I found myself placing my value into the classmates around me instead of being worthy through my character and morals. I never understood that my worth and self-confidence wasn’t dependent on a group of eleven-year-old girls. I didn’t realize that I was the only dictator of my self-esteem and no one else has the right to control my value as a person.


But every so often, six years later, I’ll still experience a lapse of doubt and uncertainty in my life. I wonder if I am making the right choices and decisions in my life. Each doubt is a tornado that tears apart my newfound progress. Am I working hard enough to get into a good school? Am I choosing the right career path for me? I instantaneously turn back into the ten-year-old girl who only finds happiness in the opinion of others. I melt into my shoes as the anxiety and fear gnaw on my insides a little bit harder than usual. During these difficult times in life, I try to recenter myself as if the Earth was off her axis.
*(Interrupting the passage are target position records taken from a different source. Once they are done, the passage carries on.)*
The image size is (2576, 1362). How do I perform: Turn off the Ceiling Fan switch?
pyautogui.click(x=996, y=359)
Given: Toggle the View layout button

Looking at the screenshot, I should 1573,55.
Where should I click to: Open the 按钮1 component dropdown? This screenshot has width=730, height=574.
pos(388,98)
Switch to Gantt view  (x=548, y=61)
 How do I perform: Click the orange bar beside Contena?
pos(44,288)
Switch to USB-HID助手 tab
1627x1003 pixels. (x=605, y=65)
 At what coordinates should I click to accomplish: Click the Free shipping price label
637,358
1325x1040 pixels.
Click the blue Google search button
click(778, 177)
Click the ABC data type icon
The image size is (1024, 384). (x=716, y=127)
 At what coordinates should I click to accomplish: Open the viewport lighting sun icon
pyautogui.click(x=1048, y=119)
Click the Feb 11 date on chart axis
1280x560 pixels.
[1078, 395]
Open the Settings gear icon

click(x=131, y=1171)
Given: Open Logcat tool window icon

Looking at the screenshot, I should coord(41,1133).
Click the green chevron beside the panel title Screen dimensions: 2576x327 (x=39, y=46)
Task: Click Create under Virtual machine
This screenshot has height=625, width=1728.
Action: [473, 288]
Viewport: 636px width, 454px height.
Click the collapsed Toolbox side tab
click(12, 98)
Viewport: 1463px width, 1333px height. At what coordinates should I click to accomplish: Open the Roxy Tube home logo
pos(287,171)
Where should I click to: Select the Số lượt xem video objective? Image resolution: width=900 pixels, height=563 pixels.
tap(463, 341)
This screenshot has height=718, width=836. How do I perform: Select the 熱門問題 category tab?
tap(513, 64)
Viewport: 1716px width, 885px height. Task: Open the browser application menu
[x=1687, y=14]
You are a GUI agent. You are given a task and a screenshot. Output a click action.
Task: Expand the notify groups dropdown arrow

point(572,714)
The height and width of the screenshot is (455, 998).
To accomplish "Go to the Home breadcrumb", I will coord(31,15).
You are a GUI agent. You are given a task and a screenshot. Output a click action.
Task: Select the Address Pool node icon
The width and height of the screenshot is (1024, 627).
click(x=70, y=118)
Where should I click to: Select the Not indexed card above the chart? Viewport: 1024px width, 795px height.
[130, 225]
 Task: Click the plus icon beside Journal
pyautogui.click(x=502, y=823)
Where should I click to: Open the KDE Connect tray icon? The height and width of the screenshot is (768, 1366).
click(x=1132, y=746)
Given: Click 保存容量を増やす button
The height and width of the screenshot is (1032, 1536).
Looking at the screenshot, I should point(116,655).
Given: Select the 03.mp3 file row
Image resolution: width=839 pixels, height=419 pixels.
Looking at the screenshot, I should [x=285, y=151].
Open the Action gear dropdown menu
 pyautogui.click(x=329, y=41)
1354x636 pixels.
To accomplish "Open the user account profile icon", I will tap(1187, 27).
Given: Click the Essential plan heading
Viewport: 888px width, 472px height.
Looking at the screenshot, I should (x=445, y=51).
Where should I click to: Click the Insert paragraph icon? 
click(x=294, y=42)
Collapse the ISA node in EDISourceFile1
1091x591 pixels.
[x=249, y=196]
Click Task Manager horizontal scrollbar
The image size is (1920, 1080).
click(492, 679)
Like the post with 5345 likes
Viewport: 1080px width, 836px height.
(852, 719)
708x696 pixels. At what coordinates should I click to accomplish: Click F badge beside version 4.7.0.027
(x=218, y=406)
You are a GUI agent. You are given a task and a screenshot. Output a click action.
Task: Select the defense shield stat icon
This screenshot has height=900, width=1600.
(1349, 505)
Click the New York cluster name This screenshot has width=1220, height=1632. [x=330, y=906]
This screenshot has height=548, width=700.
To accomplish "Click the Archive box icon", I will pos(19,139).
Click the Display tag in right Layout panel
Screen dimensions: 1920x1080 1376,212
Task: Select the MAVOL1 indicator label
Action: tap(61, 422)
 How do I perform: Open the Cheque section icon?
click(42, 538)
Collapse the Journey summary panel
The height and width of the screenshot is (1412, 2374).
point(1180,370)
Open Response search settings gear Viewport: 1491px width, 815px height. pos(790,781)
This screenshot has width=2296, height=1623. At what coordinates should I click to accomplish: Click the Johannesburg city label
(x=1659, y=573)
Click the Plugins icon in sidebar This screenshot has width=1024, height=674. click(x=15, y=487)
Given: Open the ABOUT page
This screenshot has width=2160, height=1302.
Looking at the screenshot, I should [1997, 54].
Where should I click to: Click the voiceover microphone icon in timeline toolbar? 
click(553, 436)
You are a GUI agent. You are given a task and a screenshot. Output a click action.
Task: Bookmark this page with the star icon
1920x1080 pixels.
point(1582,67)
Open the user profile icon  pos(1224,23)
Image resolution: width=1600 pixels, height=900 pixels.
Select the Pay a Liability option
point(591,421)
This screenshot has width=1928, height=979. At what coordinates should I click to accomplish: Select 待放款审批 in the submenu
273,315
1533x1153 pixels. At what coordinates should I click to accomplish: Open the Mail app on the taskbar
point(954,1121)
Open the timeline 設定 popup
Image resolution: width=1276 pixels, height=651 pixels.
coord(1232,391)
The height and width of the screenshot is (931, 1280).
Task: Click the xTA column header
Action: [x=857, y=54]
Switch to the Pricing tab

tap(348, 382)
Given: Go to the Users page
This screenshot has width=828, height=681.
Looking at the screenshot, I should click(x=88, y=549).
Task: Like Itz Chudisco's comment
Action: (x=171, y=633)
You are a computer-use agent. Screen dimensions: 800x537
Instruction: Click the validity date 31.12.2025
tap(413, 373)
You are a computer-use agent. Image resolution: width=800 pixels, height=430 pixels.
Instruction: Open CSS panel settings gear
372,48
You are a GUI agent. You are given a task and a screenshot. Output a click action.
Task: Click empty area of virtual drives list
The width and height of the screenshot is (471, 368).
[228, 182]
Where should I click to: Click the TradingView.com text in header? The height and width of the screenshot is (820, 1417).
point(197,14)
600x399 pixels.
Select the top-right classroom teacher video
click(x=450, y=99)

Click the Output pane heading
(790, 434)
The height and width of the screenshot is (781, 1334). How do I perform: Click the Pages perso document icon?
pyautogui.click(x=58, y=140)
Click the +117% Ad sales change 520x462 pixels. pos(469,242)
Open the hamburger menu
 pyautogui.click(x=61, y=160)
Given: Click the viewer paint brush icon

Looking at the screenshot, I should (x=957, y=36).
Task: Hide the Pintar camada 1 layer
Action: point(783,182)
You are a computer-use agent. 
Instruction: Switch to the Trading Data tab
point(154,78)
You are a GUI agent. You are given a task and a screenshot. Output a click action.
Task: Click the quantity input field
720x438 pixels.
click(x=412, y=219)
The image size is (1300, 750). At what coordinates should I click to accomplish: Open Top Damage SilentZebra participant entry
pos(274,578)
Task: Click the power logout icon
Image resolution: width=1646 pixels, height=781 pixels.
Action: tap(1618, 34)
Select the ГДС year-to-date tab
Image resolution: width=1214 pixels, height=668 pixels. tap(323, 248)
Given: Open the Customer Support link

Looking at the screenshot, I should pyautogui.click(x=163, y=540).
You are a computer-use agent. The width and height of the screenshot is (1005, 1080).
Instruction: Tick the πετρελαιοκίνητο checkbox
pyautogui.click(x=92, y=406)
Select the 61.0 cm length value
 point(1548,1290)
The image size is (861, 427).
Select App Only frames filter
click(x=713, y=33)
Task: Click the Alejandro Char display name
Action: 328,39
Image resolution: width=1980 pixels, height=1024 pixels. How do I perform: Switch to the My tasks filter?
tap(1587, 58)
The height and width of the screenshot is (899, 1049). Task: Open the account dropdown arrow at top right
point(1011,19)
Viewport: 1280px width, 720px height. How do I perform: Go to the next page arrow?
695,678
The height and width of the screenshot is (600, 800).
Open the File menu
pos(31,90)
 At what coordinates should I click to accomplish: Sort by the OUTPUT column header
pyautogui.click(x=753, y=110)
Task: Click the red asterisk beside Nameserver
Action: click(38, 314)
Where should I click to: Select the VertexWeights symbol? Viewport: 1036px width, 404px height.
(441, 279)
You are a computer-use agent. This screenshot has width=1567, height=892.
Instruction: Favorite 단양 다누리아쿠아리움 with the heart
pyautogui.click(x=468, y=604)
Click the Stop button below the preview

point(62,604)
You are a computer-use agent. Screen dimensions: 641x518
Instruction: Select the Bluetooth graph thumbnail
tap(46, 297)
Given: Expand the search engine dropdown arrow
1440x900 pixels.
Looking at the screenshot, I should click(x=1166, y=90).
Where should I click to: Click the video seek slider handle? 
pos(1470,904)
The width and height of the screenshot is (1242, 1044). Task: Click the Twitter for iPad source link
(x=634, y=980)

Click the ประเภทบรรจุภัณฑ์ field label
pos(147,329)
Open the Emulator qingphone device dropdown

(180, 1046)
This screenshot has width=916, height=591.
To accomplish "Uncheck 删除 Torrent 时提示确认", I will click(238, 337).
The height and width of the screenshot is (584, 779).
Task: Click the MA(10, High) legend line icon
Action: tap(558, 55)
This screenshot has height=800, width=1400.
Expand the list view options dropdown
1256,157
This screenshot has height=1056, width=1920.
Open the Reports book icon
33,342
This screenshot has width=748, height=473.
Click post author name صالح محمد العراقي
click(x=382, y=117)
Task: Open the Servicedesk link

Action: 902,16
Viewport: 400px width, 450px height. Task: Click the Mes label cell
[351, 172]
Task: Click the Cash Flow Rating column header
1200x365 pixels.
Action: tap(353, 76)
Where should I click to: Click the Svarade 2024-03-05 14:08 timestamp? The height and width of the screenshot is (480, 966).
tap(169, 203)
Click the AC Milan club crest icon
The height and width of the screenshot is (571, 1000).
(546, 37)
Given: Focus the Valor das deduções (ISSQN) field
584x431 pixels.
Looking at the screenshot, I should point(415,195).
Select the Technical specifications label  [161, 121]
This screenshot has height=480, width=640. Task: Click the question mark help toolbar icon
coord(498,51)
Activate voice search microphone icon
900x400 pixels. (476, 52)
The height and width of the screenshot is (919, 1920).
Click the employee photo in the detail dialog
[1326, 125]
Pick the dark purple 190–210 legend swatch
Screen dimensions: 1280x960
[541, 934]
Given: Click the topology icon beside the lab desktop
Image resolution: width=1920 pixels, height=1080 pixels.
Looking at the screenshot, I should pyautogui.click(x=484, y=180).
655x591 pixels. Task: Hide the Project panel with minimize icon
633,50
As I prepare myself for the distressing college applications and scholarships process, it is extremely easy to source my self-value from my standardized test scores and my grade point average. As the teacher hands back the test, the classroom is hushed with the exchanging of test scores. But, I have to understand the difference of being proud of myself for my efforts, not solely being happy based off of my academic achievements. Instead of shriveling into my fifth-grade-self in order to avoid the mess called my self-esteem, I will remember that my efforts are sufficient. I can relocate these feelings into motivation to work harder in order to reach my goals in life.


I am aware that every individual will feel self-conscious, at some point in their life. I mean, isn’t that why we post our best selfies to Instagram? We await the shower of likes and compliments that follow our recent post. We all experience a dependence on someone, however, we need to balance dependence with individualism. The only way to accept myself is to understand my flaws and learn how to surpass and overcome them. I cannot place my self-doubt into the hands of my friends and family. In the end, I need to confront the ten-year-old I was in order to become an individual in society who isn’t reliant on social media or the opinions of others.


The author's comments:

This is a personal essay that helped me realize who I am.